DKJ melakukan pementasan dengan narasi menggunakan artikel
ini. http://www.dkj.or.id/event/pertunjukan/maestro-maestro. Saya menemukannya sekitar Desember 2010.
Perbuatan tidak terpuji itu ketahuan setelah seorang teman http://simalungunonline.com/tarian-huda-huda.html, mengutip dari website institusi kesenian paling dihormati di Indonesia itu.
Setelah saya cek ternyata juga dimuat di website lembaga kesenian terhormat itu, awalnya, tanpa menyebut sumbernya..
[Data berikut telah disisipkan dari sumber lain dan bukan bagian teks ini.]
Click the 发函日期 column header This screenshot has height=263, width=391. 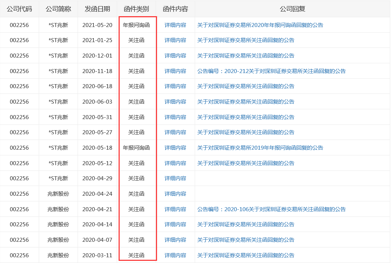click(x=97, y=9)
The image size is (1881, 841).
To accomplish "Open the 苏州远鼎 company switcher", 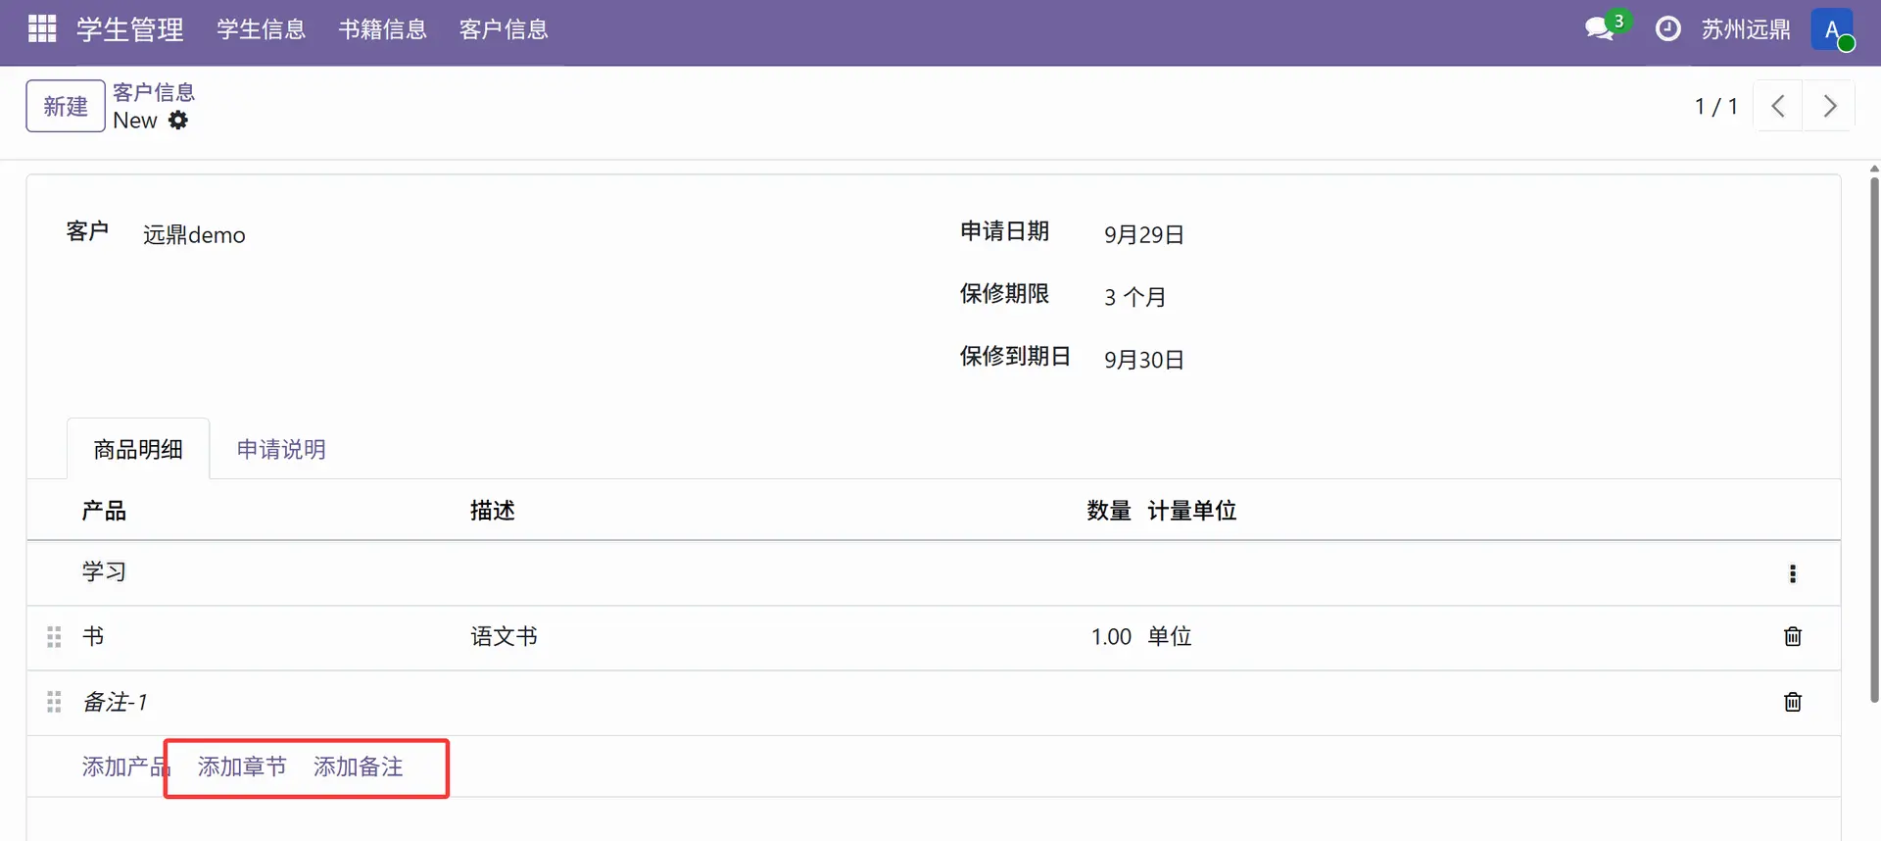I will [x=1745, y=29].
Padahal, lembaga ini cukup terpandang, tetapi tidak luput dari kesalahan.
Yang saya puji dari lembaga ini adalah kemauan minta maaf. Saya mengirim surat protes, Lembaga itu, melalui humasnya, dengan e-mail meminta maaf dan kembali mencantumkan sumbernya.
Sejak itu, artikel Toping-toping dan Huda-huda dari Simalungun di website DKJ, http://www.dkj.or.id/event/pertunjukan/maestro-maestro, menyebut sumbernya dari blog saya. http://harangan-sitora.blogspot.com.
Bagi saya seorang penulis, itu sudah cukup!. Saya tidak perlu menuntut nilai uang yang mereka peroleh dengan artikel itu. Biarlah hasilnya digunakan untuk pengembangan kesenian bangsa ini.
Semoga tidak ada lembaga pendidikan lagi yang melakukan hal yang sama.
Artikel itu saya tulis berdasarkan pengamatan lapangan di sebuah acara pesta
kira-kira 100 kilometer dari Medan. Bukan asal jiplak. Saya meluangkan waktu, tenaga dan
bahkan mengorbankan uang.
Kasihanilah penulis-penulis, yang
walau belum terkenal, tetapi idenya tidak kalah kok. Biarlah
masing-masing unggul dalam keunggulan masing-masing. Jangan unggul di
atas penderitaan orang lain.
Selamat berkarya bagi rekan-rekan penulis. Kadang kita kesal melihat
mereka yang menamakan dirinya "penulis terkenal" tetapi tidak menghargai
ide para penulis daerah yang belum tentu kualitasnya tidak bagus.
Para
penulis dimanapun juga manusia kok, tidak beda dengan penulis di
daerah. Malah kesan saya banyak yang tidak jujur. Termasuk para
professor ketahuan di The Jakarta Post (2010) dan Kompas (2014).